▶ [The task]: Restate word for word the lines of the entries below, starting with the line that holds "About Us (780, 1047)" and ending with the line that holds "Предмети роботи (184, 191)", and no others.

(Stored data)
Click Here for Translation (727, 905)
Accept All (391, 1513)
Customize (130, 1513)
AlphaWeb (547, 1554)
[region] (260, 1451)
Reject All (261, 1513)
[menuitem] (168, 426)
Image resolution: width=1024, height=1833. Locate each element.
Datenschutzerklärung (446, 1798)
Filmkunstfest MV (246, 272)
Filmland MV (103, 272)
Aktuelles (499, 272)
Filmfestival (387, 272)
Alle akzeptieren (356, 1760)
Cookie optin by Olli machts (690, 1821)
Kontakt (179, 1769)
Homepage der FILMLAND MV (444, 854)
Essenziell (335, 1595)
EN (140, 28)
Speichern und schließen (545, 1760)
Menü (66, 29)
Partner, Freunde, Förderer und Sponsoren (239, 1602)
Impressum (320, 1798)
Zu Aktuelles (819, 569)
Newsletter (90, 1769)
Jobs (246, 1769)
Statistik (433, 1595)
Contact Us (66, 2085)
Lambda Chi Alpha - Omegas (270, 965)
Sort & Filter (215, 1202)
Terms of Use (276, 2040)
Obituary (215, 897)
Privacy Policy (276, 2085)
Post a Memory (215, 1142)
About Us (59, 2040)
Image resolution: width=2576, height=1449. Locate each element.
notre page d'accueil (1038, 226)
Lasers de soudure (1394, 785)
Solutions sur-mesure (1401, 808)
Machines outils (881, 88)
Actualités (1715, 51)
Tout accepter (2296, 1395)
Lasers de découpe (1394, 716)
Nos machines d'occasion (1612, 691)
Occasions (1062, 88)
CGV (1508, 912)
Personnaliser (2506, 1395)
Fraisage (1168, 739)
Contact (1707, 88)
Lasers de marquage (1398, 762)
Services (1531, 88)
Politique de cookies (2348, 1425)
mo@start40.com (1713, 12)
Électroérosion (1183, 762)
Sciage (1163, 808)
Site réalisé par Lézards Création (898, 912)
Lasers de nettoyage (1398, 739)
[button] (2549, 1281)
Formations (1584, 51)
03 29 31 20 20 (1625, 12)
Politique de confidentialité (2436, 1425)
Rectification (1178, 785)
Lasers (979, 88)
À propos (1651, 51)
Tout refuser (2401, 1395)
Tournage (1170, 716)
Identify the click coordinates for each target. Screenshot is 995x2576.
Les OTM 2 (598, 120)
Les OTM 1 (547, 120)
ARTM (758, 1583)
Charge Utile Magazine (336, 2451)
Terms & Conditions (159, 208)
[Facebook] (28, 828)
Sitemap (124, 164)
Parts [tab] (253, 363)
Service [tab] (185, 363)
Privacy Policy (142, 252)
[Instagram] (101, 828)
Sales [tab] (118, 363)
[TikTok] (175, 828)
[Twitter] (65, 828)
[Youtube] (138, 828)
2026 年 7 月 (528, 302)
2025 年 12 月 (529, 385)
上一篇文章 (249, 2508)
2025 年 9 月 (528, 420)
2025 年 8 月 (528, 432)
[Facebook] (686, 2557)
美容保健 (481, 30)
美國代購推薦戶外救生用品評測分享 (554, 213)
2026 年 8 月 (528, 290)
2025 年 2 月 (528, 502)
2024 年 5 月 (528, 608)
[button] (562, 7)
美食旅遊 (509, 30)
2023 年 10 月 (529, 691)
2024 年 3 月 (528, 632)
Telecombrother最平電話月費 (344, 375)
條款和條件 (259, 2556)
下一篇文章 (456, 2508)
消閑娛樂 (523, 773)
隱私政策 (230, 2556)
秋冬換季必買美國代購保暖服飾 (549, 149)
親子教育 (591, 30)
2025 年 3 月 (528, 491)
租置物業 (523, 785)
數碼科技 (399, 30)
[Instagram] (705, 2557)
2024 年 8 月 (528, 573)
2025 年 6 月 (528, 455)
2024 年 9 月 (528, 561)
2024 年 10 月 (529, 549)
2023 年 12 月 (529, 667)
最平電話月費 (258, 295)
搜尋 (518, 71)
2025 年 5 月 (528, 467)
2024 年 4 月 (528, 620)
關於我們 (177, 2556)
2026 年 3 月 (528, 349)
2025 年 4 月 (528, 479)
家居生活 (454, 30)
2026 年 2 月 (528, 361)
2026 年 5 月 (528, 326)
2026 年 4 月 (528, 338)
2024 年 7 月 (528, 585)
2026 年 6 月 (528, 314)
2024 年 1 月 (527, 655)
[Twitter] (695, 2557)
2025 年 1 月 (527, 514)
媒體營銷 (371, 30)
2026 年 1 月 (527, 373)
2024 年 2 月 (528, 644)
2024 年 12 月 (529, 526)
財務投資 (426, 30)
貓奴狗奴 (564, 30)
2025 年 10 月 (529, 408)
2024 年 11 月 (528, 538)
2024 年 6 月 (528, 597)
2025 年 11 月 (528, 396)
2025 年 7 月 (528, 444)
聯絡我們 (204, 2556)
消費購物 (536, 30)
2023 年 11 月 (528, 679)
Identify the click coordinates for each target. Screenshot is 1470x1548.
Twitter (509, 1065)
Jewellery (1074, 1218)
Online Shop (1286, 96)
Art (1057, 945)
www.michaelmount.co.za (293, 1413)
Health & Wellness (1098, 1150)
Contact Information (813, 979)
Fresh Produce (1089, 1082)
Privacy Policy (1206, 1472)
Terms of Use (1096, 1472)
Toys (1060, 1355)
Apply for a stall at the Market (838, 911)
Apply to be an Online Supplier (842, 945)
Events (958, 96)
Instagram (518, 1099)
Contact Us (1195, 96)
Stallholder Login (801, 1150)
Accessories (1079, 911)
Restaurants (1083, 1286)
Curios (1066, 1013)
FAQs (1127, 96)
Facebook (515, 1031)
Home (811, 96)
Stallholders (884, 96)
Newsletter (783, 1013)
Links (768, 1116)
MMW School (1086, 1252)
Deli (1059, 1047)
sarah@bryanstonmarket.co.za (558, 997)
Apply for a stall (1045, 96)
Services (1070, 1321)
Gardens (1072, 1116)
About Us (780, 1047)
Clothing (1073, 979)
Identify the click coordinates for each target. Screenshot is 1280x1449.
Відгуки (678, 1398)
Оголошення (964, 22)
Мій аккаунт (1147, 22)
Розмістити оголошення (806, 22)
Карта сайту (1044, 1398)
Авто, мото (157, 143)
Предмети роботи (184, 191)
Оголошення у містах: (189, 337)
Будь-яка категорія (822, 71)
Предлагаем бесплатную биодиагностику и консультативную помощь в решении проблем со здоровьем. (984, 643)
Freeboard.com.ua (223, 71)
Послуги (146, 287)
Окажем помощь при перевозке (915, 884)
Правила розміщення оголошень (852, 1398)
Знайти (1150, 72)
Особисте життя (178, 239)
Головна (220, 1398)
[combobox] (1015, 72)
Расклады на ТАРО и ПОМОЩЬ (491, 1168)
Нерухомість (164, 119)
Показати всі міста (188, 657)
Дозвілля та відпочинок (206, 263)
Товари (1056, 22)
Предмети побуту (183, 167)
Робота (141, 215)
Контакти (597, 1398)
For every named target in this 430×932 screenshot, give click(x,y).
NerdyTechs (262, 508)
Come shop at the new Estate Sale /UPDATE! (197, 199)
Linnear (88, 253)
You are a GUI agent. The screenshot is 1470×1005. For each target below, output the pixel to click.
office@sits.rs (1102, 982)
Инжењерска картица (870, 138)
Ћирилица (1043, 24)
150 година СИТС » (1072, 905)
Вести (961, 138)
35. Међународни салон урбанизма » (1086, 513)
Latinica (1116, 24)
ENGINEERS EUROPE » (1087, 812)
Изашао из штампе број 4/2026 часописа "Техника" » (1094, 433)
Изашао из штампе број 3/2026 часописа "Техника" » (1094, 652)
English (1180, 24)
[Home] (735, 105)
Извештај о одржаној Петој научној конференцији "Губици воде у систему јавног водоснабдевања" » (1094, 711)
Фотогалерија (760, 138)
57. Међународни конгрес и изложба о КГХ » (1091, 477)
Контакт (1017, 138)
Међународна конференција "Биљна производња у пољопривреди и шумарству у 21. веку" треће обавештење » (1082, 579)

▶ [Response area]:
About Us (780, 1047)
Clothing (1073, 979)
Identify the click coordinates for each target. Screenshot is 1280x1449.
Відгуки (678, 1398)
Оголошення (964, 22)
Мій аккаунт (1147, 22)
Розмістити оголошення (806, 22)
Карта сайту (1044, 1398)
Авто, мото (157, 143)
Предмети роботи (184, 191)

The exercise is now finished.